- _Set of tasks_
(a) In the reflection on the 1689 Baptist Confession's chapter on free will, which two Old Testament figures are named as urging the people of Israel to choose?
(b) Write the next part of the reflection on the 1689 Baptist Confession's chapter on free will, continuing from its final sentence.

======== Document passage

Today we continue our series on Gospel Convergence; each week I will reflect on a chapter of the 1689 Baptist Confession of Faith. I would encourage you to pick up a copy of the confession and read along with me.
Imagine my shock and horror to find a chapter on ‘Free Will’ in a Reformed Baptist
Confession of Faith! And yet the central thrust of the five simple statements made by the Confession cannot be denied.
Ability to Choose
The Confession asserts that God has given the will of man ‘natural liberty and power of acting upon choice, that is neither forced, nor by any necessity of nature determined to do good or evil’ (pg. 57). In other words mankind has the ability to choose – we have a free will in the sense that we can choose. This is reinforced by the biblical witness. Two major characters in the Old Testament, Moses and Joshua, exhort the people of Israel to choose:
I call heaven and earth to witness against you today, that I have set before you life and death, blessing and curse. Therefore, choose life, that you and your offspring may live (Dt. 30:19)
And if it is evil in your eyes to serve the LORD, choose this day whom you will serve (Josh. 24:15)
While some may argue with the claim that mankind was not by any necessity forced to choose good or evil, it must be remembered that God initially gave mankind free will in the Garden.
Not Incapable of Wrong Choices
‘[I]n his state of innocency’, the Confession states, man ‘had freedom and power to will and to do that which was good and well-pleasing to God, but was yet mutable so that he might fall from it’ (pg. 57). Thus we have answered the objection above – there was no prior inclination to do good or evil. There was the ability to choose either good or evil. Importantly though, mankind was not incapable of making the wrong choice!
Incapable of Gospel Choices
The Fall, this eating of the fruit, had an irreparable impact on the will of mankind. Since that first bite of the fruit we have been incapable of making gospel choices. While this is a slightly complicated and convoluted point that the Confession makes, it is significant:
Man, by his fall into a state of sin, hath wholly lost all ability of will to any spiritual good accompanying salvation; so as a natural man, being altogether averse from that good, and dead in sin, is not able by his own strength to convert himself or prepare himself thereunto. (pg. 57)

================
======== Dataset extract

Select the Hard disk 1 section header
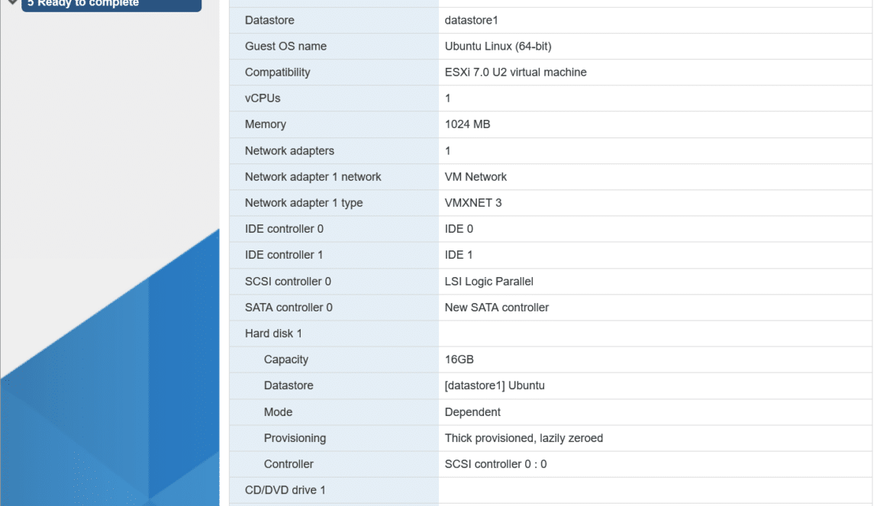pos(273,334)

================

- _Answers for this exercise_
(a) Moses and Joshua.

(b)
There is now a propensity in our choice-making; our free will is tainted. As Paul argues ‘the mind that is set on the flesh is hostile to God, for it does not submit to God’s law; indeed, it cannot.’ (Rom. 8:7) We cannot seek, nor do we choose salvation – we only seek, choose and will evil.
Ability to Choose: Part II
God’s grace is then expressed in this discussion on the will of man; for in his grace, rather than removing the freedom of choice, God reinstates it. In the conversion of sinners to saints God ‘freeth [mankind] from his natural bondage under sin, and by His grace alone enables him freely to will and to do that which is spiritually good’ (pg. 58). The ability to choose is granted again because God has set us free (Jn. 8:36), transferring us from the domain of darkness to the kingdom of Jesus (Col. 1:13) and thus we have the ability to choose that which is right because God is at work in us to both will and work for his good pleasure (Phil. 2:13).
We are not, however, out of the woods yet (so to speak). We still live in a broken fallen world, indwelt by sin, and it is still within us. Therefore, ‘by reason of [mankind’s] remaining corruptions, he doth not perfectly, nor only, will that which is good, but also doth will that which is evil.’ (pg. 58)
Incapable of Wrong Choices
The glory is that one day we will indeed be incapable of making wrong choices. Much like Paul, we are certainly not perfect here, but one day we will be (Phil. 3:12).
The will of man is made perfectly and immutably free to good alone in the state of glory only. (pg. 58)
O how we must long for that day!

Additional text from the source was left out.